As shown in FIG. 8, the connector 31 may be an eccentric shaft, and the connector 31 includes a first shaft section 311 and a second shaft section 312, a central axis of the first shaft section 311 being parallel to a central axis of the second shaft section 312. The first shaft section 311 is rotatably fitted with the second output end 121, the second shaft section 312 is rotatably fitted with the delivery mechanism 20, that is, the second shaft section 312 is rotatably fitted with the second connecting portion 22, the central axis of the first shaft section 311 is the second axis Z2, and the central axis of the second shaft section 312 is the third axis Z3. For example, the first shaft section 311 is connected to the second output end 121 by means of a bearing, and the second shaft section 312 is connected to the delivery mechanism 20 by means of a bearing.

FIG. 9 shows a schematic diagram of a feeding device 100 according to yet another embodiment of the present application, and FIG. 10 is an enlarged view of part D in FIG. 9. According to some embodiments of the present application, as shown in FIGS. 9 and 10, the adjusting mechanism 30 includes a connector 31, one end of the connector 31 is rotatably connected to the second output end 121 around the second axis Z2, the second axis Z2 being perpendicular to the second direction X2 and parallel to the first axis Z1, and the other end of the connector 31 is slidably connected to the delivery mechanism 20. When the connector 31 moves with the second output end 121, the connector 31 rotates around the second axis Z2, and at the same time the connector 31 slides relative to the delivery mechanism 20, driving the delivery mechanism 20 to rotate around the first axis Z1 by an angle θ. This adjustment method enables a compact structure, and more convenience to adjust the rotation angle θ of the delivery mechanism 20.

As shown in FIGS. 9 and 10, a recessed sliding groove 313 may be provided at the other end of the connector 31, and the delivery mechanism 20 is slidably fitted with the recessed sliding groove 313, so as to realize the sliding fit between the delivery mechanism 20 and the connector 31. In other embodiments of the present application, a recessed sliding groove may be provided at the end of the delivery mechanism 20 connected to the connector 31, and the connector 31 is slidably fitted within the recessed sliding groove, so as to realize the sliding fit between the connector 31 and the delivery mechanism 20.

FIG. 11 shows a schematic diagram of a feeding device 100 according to still another embodiment of the present application, and FIG. 12 is an enlarged view of part E in FIG. 11. According to some embodiments of the present application, as shown in FIGS. 11 and 12, the adjusting mechanism 30 includes a slider 33, the slider 33 is arranged on one of the delivery mechanism 20 and the second output end 121, the other of the delivery mechanism 20 and the second output end 121 is provided with a sliding groove 32, and the slider 33 is slidably fitted within the sliding groove 32 and is rotatable around the second axis Z2, the second axis Z2 being perpendicular to the second direction X2 and parallel to the first axis Z1. By means of the cooperation of the slider 33 and the sliding groove 32, the second output end 121 drives the delivery mechanism 20 to rotate around the first axis Z1, with a simple and compact structure, and more convenience to adjust the angle of the delivery mechanism 20.

For example, as shown in FIGS. 11 and 12, the sliding groove 32 may be arranged on the delivery mechanism 20, the slider 33 may be arranged on the second output end 121, and when the second output end 121 drives the slider 33 to move in the sliding groove 32, the sliding groove 32 and the slider 33 rotate around the second axis Z2 to realize the rotation of the delivery mechanism 20 relative to the first output end 111 around the first axis Z1. The change of the position of the slider 33 in the sliding groove 32 can be converted into the rotation angle θ of the delivery mechanism 20 around the first axis Z1.

FIG. 13 is a schematic structural diagram of a delivery mechanism 20 according to an embodiment of the present application.
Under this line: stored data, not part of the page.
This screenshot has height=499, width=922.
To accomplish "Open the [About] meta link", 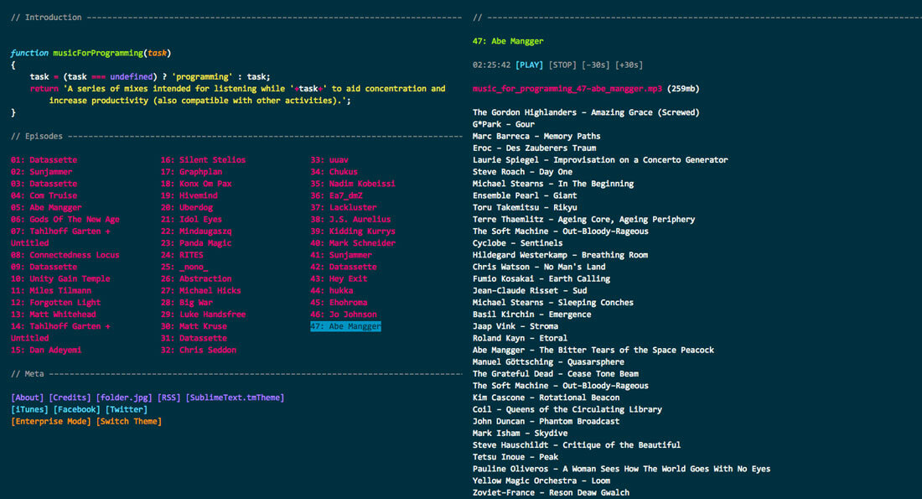I will click(27, 398).
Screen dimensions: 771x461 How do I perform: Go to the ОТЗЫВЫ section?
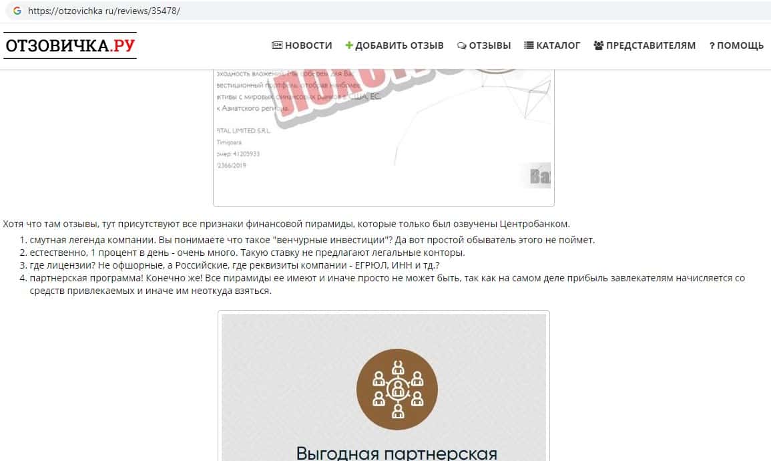point(484,45)
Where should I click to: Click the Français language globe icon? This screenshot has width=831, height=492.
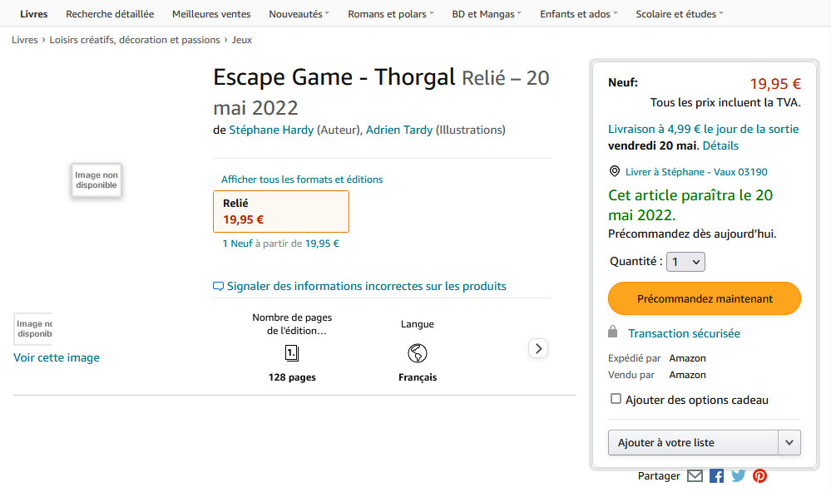(x=418, y=353)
According to some embodiments of the present application, as shown in FIG. 13, the delivery mechanism 20 includes a first clamping member 24 and a second clamping member 25 that cooperate with each other to clamp the electrode plate P (as shown in FIG. 1). By means of the cooperation of the first clamping member 24 and the second clamping member 25, the electrode plate P can be clamped or released, so as to facilitate the conveying of the electrode plate P. In other embodiments of the present application, the delivery mechanism 20 may also deliver a material by means of suction, or by means of magnetic attraction.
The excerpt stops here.